生成再配色の基本的な流れは次のとおりです。
- 色付きのベクターアートを選択する
- 「編集」→「カラーを編集」→「生成再配色」を選択する
- 作りたい配色のイメージを日本語で入力する
- 必要に応じてガイドカラーを追加する
- 生成されたバリエーションから配色を選ぶ
「オブジェクト」→「生成」→「生成再配色」から開くこともできます。選択内容によっては、コンテキストタスクバーにも「生成再配色」が表示されます。
色を変えたいベクターアートを選択する

色を変えたいベクターアートを選択ツールVでクリックし、選択状態にします。
複数のオブジェクトをまとめて選択することもできます。

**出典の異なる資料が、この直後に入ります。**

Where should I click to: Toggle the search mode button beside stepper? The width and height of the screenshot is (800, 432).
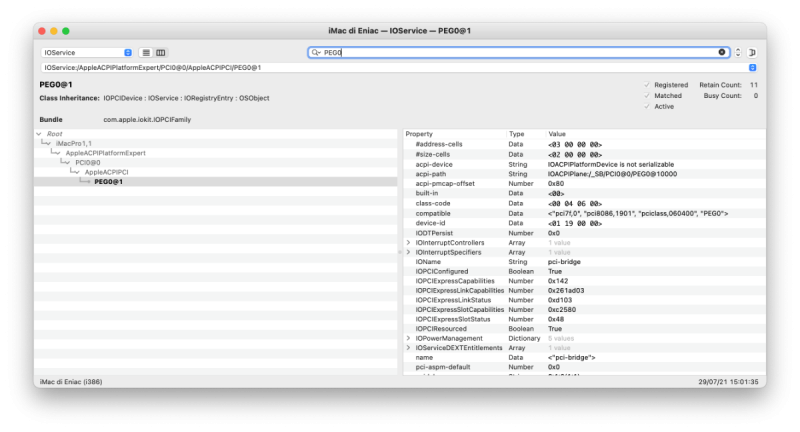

生成再配色では、選択範囲に含まれる色をもとに配色案が作成されます。
ベクターと画像の違いがわからない場合は、以下の記事をご覧ください。
生成再配色パネルを開く
ベクターアートを選択した状態で、次の順にメニューを開きます。
- 編集
- カラーを編集
- 生成再配色
「オブジェクト」→「生成」→「生成再配色」から開いても同じパネルが表示されます。
プロンプトとガイドカラーを指定する

プロンプト欄に、作りたい配色のイメージを日本語で入力します。自分で文章を考えず、パネル内のサンプルプロンプトから選ぶこともできます。
- 春の桜
- 深海
- 夕暮れの海
- レトロなポスター
- 落ち着いた秋の配色
使用したい色が決まっている場合は「プロンプトをガイドするカラーを追加」から、最大5色までガイドカラーを指定できます。
ガイドカラーは、プロンプトだけでは伝えにくい色の方向性を補助する機能です。指定した色だけで完全に固定されるわけではないため、生成結果を見ながら調整してください。
生成されたバリエーションから配色を選ぶ

「生成」を選択すると、複数の配色バリエーションが表示されます。サムネイルをクリックすると、選択中のアートワークへ配色が反映されます。
イメージに合う配色がない場合は、プロンプトやガイドカラーを変更して再生成してください。
オブジェクトを再配色で色を微調整する
生成した配色を細かく調整したい場合は、アートワークを選択したまま「編集」→「カラーを編集」→「オブジェクトを再配色」を開きます。
生成再配色で作成した配色を引き継いだ状態で、色の割り当て、色の順序、明るさ、彩度などを調整できます。
- 変更したくない色を維持する
- 特定の色だけを別の色へ変更する
- 色の割り当て順を入れ替える
- 彩度や明るさを調整する
正確な色指定や細かな調整は、生成再配色だけで完結させず「オブジェクトを再配色」と組み合わせるのがおすすめです。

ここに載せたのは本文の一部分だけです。